Limitations & Future Work

  • The generation quality and speed of diffusion language models are not as good as autoregressive LLMs.
  • Search-based guidance incurs high computational overhead (requiring the construction of search trees).
  • States and actions are represented in natural language, so the trajectory length is limited by the model's context window.
  • The user simulator (GPT-4o) might not fully reflect real user behavior.
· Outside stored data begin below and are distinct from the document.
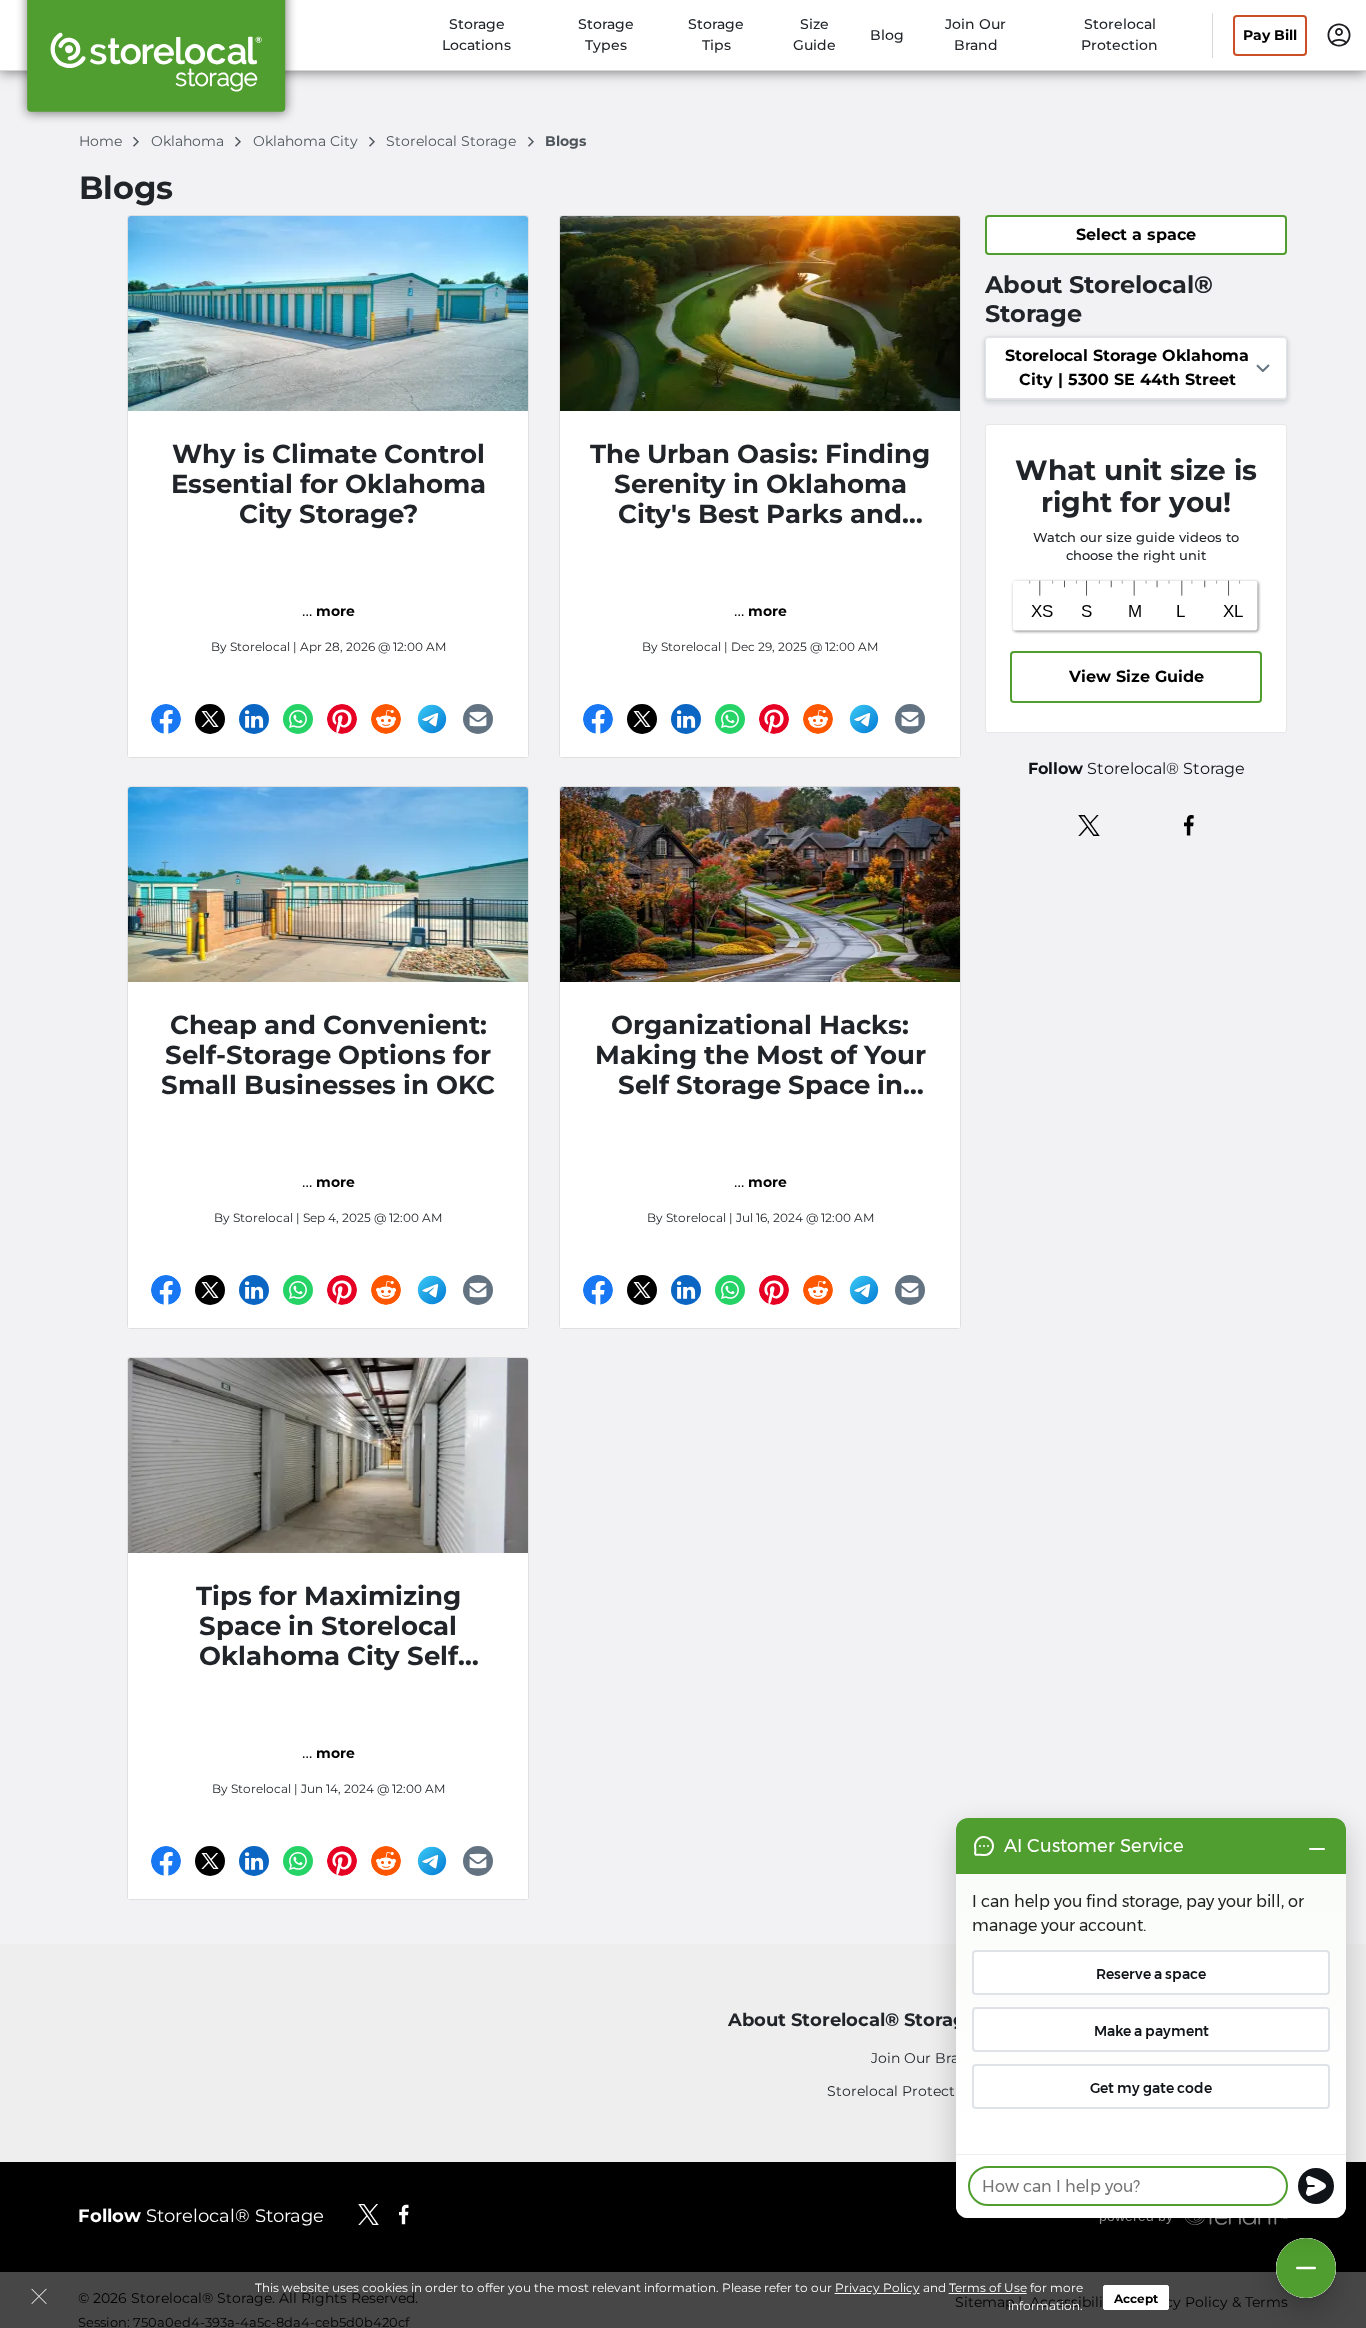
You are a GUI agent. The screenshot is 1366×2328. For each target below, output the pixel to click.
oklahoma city (307, 141)
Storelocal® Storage (201, 2216)
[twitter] (1089, 824)
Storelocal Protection (902, 2091)
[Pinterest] (342, 719)
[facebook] (1189, 824)
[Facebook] (166, 719)
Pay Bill (1270, 35)
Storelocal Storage (453, 141)
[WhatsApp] (298, 719)
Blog (887, 35)
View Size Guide (1136, 676)
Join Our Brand (924, 2058)
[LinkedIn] (254, 719)
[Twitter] (210, 719)
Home (102, 141)
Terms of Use (988, 2287)
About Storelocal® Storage (852, 2020)
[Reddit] (386, 719)
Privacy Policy (877, 2287)
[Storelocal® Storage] (156, 63)
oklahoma (189, 141)
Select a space (1136, 234)
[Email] (478, 719)
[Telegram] (432, 719)
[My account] (1339, 34)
  • vs PPDPP (RL-based): PPDPP optimizes sequentially using policy gradients, whereas DiffTOD generates non-sequentially using diffusion, with the latter showing a clear advantage in long-term planning.
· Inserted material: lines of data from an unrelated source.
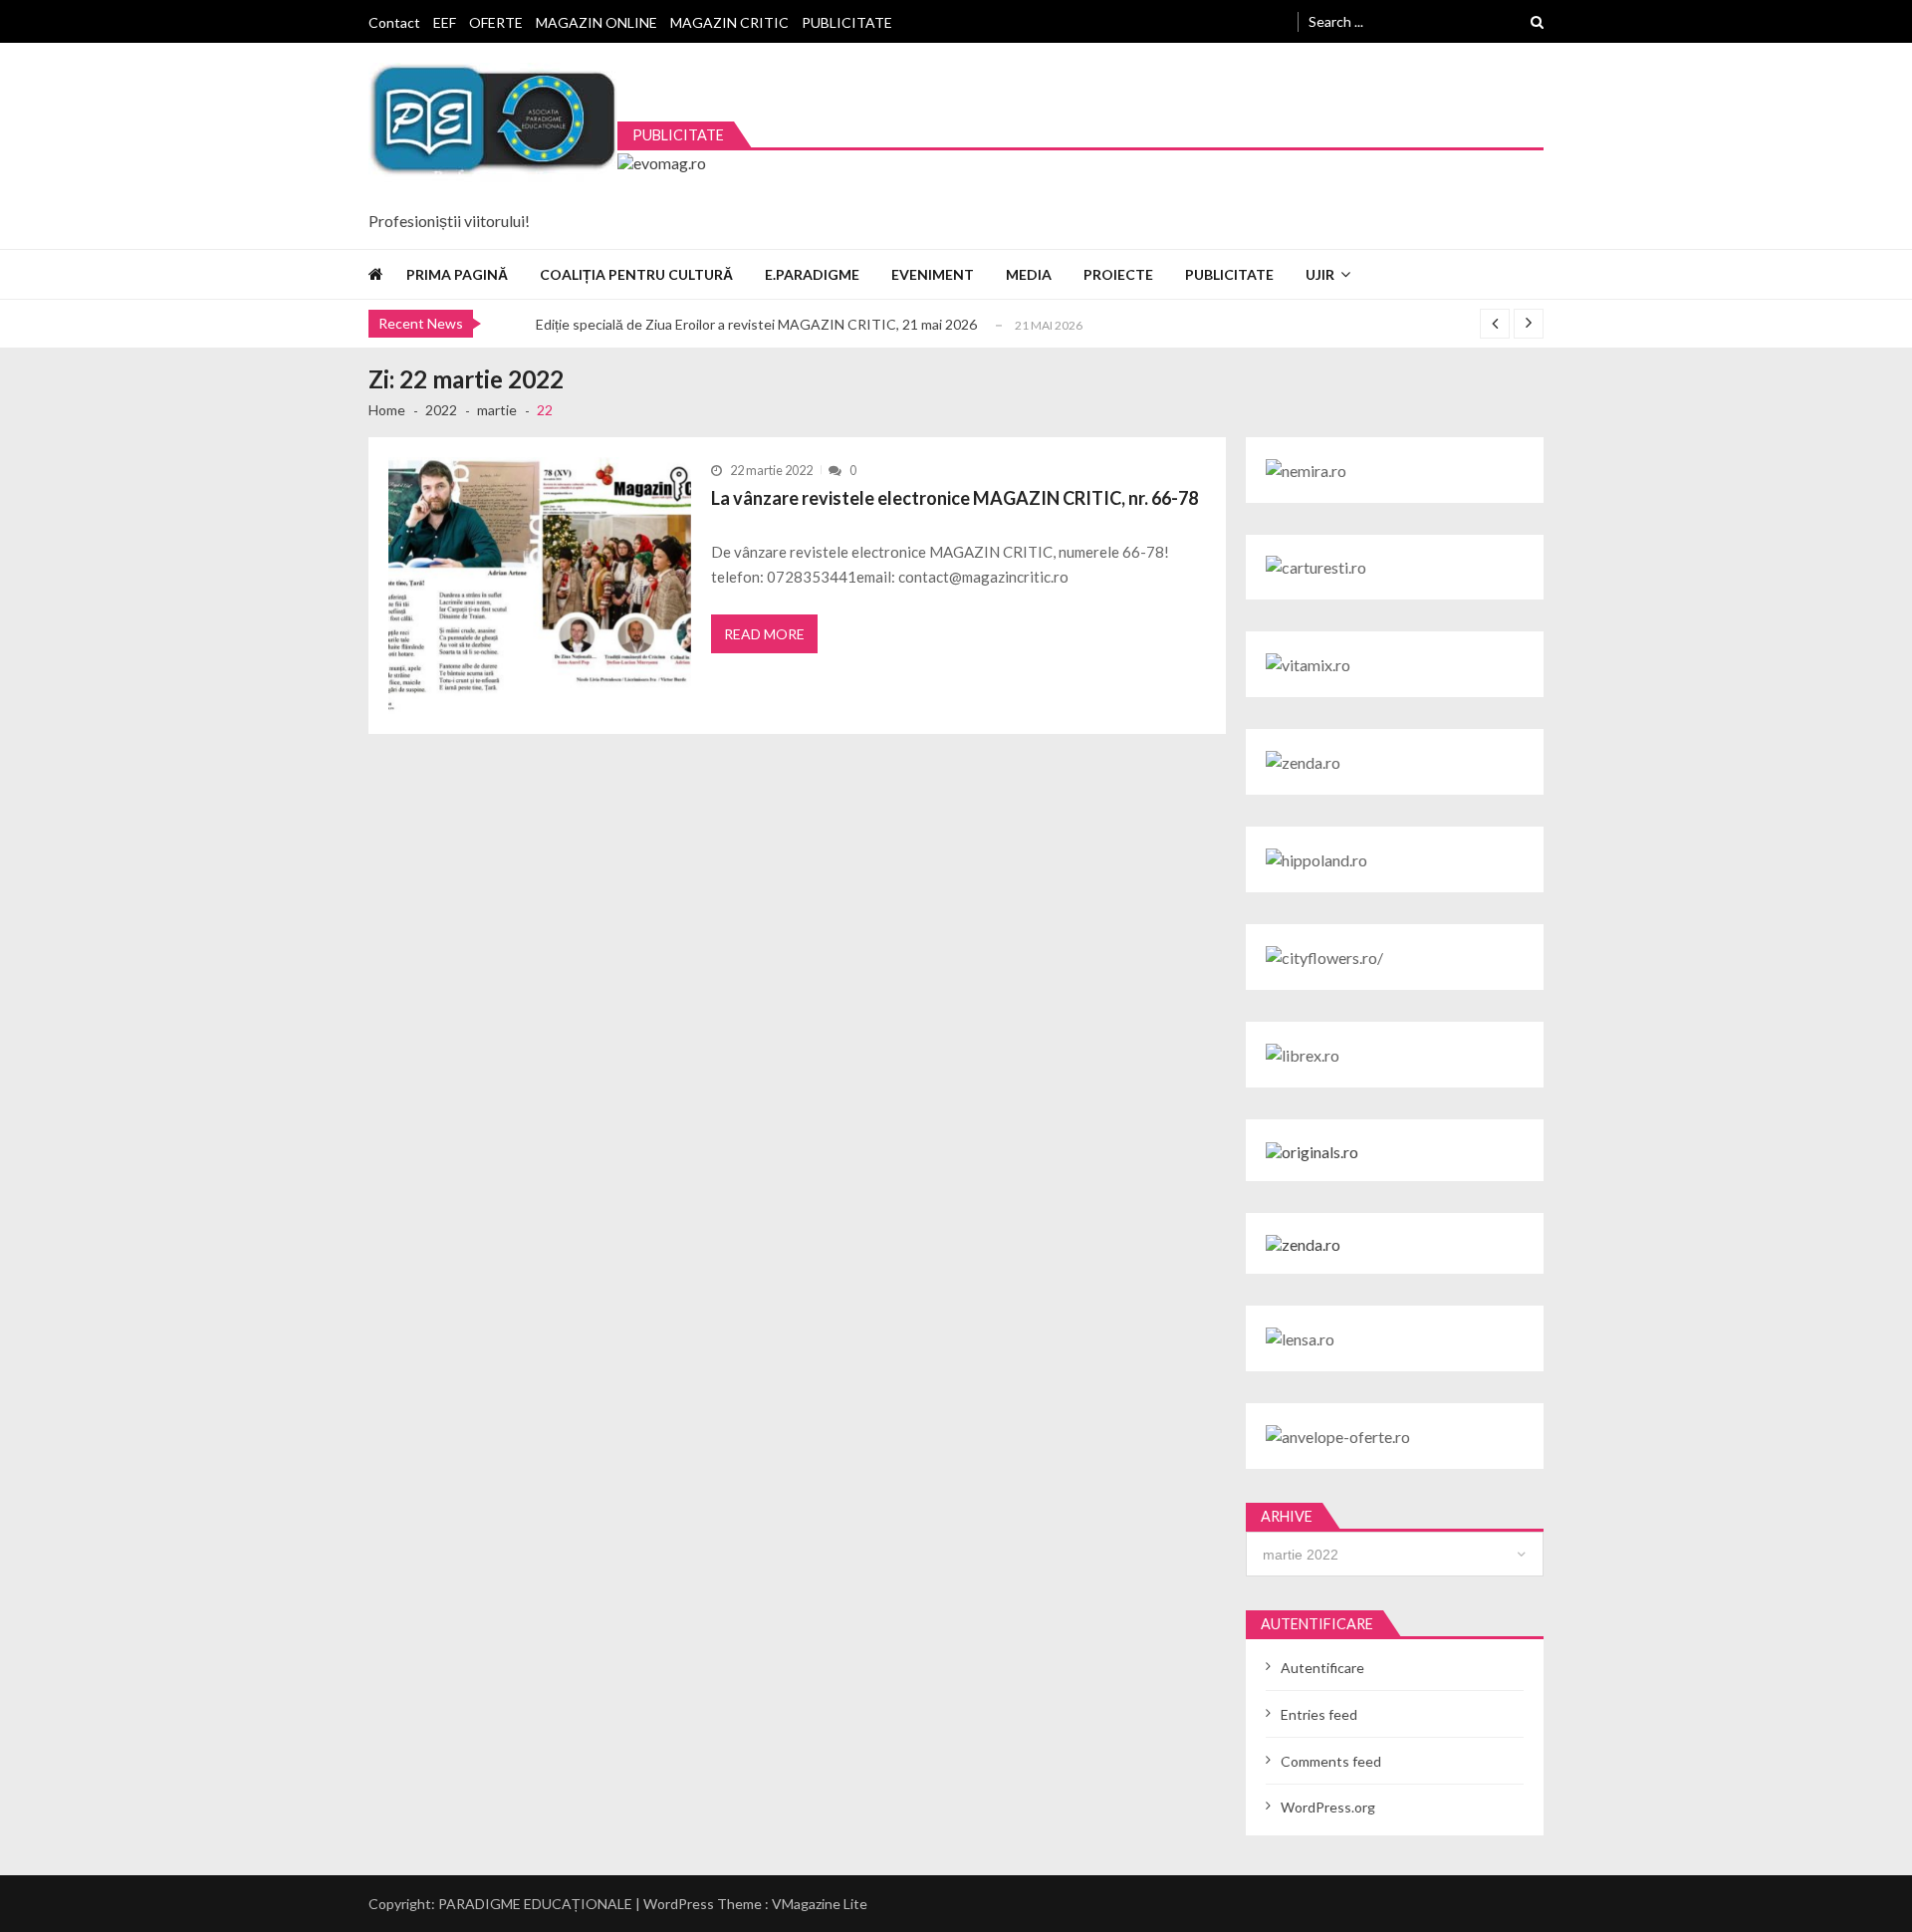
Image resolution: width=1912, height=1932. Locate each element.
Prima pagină (457, 274)
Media (1029, 274)
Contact (394, 22)
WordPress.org (1328, 1807)
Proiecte (1118, 274)
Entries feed (1319, 1714)
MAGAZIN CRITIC (729, 22)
  • vs ProCoT/EnPL (Prompt-based): Prompt-based methods rely heavily on the LLM's inherent planning capabilities, while DiffTOD uses a dedicated diffusion model for more controllable planning.
  • vs Diffuser (Janner et al.): Serving as the inspiration, Diffuser is designed for continuous control, while DiffTOD adapts this to discrete dialogue scenarios.

Rating

  • Novelty: ⭐⭐⭐⭐⭐ The mathematical modeling of using diffusion models for dialogue planning is highly elegant, and the three-tiered guidance design is exquisite.
  • Experimental Thoroughness: ⭐⭐⭐⭐ Three datasets + multiple baselines + ablations + turn-by-turn analysis + human evaluation.
  • Writing Quality: ⭐⭐⭐⭐⭐ Clear mathematical derivations and intuitive diagrams.
  • Value: ⭐⭐⭐⭐ Provides a brand-new non-sequential planning paradigm for target-oriented dialogue.